> **EXERCISE REQUIREMENTS**:
Report each line of the data that has "computer" somewhere in it.

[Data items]
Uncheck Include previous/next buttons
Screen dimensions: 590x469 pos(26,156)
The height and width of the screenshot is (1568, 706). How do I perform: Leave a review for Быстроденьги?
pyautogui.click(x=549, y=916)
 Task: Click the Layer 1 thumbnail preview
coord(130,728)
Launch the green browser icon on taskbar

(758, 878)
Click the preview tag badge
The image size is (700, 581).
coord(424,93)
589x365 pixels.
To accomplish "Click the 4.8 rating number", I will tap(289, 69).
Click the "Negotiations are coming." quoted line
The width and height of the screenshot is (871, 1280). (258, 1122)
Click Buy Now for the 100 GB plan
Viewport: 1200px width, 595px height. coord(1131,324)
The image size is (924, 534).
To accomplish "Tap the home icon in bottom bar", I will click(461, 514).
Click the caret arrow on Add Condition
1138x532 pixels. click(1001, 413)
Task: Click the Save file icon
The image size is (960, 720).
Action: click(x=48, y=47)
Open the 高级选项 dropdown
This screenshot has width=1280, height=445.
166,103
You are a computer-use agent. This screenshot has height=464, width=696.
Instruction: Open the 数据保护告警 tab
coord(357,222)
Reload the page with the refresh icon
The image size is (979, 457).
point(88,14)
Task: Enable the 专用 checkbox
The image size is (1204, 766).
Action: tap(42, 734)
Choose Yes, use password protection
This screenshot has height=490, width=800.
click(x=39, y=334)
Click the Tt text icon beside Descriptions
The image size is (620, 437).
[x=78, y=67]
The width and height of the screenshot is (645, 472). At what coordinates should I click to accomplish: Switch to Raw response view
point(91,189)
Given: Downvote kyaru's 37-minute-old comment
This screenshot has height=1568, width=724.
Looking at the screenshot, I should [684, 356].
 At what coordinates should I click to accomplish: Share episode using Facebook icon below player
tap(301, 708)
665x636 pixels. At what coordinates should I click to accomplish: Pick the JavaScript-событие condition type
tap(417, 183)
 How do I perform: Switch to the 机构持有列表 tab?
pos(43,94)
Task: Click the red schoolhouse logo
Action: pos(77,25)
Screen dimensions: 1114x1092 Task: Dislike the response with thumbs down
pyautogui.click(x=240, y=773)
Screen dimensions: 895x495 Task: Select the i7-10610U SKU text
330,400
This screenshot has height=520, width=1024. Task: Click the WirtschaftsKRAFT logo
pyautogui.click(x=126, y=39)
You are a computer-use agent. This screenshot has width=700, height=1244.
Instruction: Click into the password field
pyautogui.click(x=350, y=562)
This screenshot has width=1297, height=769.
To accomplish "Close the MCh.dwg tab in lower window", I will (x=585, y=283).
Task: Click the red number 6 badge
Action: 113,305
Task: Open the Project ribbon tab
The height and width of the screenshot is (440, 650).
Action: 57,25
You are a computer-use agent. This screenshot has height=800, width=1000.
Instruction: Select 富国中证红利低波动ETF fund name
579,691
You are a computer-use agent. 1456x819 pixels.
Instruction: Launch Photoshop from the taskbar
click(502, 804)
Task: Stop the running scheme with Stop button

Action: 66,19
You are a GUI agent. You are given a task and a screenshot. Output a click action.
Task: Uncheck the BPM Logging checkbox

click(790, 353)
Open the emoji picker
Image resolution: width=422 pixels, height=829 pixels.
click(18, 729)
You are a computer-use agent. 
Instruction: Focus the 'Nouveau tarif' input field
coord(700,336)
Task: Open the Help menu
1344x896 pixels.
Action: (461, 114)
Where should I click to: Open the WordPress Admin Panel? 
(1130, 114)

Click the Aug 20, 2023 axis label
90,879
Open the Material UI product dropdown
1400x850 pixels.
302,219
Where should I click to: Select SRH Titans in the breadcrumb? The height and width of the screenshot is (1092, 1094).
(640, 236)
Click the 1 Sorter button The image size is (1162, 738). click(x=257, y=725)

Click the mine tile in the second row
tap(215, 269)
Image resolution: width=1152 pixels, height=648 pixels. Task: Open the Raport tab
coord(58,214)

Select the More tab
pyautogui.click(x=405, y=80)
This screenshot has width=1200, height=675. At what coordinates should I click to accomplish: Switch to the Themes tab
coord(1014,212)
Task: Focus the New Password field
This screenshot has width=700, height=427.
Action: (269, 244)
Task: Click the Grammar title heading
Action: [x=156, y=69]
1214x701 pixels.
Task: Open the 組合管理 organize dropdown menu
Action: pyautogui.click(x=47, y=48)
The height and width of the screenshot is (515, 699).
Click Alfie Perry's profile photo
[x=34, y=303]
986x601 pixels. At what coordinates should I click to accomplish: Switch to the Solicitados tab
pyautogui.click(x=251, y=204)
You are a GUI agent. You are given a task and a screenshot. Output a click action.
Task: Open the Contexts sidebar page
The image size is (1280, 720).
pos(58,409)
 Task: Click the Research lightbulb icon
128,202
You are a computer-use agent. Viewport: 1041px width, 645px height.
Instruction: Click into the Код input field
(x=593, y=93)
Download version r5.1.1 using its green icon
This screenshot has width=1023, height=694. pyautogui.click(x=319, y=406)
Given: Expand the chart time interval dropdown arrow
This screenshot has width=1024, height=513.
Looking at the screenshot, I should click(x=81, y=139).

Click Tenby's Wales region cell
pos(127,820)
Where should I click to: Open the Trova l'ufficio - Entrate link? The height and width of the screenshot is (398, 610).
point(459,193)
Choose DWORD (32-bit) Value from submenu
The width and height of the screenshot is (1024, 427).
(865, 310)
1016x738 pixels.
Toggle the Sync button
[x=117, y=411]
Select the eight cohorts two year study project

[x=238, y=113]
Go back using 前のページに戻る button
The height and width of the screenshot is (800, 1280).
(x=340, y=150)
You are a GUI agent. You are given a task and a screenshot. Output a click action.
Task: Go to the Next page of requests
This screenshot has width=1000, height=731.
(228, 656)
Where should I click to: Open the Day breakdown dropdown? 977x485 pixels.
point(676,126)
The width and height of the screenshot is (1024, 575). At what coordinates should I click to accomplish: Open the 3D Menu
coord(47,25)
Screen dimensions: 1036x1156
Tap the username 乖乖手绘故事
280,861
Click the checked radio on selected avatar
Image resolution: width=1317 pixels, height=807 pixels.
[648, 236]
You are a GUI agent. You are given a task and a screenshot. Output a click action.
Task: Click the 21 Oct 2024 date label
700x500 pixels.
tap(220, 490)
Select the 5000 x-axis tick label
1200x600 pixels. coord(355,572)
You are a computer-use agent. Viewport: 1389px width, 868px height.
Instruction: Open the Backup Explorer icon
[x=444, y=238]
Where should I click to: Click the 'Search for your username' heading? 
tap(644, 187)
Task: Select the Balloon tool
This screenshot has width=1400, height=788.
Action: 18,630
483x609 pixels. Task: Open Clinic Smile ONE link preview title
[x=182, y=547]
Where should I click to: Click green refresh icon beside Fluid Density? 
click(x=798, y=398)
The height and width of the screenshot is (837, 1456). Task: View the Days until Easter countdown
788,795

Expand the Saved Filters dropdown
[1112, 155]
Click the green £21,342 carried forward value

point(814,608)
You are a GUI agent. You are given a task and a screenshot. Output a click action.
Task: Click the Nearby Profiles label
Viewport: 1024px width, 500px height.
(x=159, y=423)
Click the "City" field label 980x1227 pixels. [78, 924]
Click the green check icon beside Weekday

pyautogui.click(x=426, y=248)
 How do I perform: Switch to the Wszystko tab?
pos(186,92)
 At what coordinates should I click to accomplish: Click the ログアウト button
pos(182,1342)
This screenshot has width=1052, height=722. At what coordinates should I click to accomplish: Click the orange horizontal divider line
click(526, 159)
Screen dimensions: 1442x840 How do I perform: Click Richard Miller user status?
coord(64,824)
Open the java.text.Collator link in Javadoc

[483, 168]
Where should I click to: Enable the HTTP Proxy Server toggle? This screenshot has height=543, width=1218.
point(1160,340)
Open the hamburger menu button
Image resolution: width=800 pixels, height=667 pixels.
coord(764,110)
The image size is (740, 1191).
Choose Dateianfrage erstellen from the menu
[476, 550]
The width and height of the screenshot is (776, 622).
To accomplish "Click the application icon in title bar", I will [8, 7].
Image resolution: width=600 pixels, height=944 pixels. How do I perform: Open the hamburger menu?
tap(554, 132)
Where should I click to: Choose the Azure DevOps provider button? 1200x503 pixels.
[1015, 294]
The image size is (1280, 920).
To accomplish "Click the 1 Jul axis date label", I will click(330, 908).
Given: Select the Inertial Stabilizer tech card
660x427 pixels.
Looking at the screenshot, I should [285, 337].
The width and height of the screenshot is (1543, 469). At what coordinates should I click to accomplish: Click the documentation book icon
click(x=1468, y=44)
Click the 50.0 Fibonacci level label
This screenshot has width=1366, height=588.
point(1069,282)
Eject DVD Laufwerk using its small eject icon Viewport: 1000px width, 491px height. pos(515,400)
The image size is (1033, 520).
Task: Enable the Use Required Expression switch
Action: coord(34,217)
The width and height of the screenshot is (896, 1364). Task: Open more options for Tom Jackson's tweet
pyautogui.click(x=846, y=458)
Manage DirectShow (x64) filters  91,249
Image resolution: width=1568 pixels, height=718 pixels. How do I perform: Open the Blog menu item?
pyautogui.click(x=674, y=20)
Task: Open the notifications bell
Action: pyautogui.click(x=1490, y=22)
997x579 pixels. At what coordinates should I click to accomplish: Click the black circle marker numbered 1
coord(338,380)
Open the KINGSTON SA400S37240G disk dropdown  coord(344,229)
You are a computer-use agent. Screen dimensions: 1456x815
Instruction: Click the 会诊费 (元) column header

> **THE ANSWER**:
You are a computer-use agent. This screenshot has height=464, width=696.
You are a computer-use agent. This screenshot has width=700, height=1244.
You are a computer-use agent. This screenshot has height=800, width=1000.
You are a computer-use agent. 1456x819 pixels.
You are a computer-use agent. 
You are a computer-use agent. Viewport: 1041px width, 645px height.
You are a computer-use agent. Viewport: 1389px width, 868px height.
You are a computer-use agent. Screen dimensions: 1456x815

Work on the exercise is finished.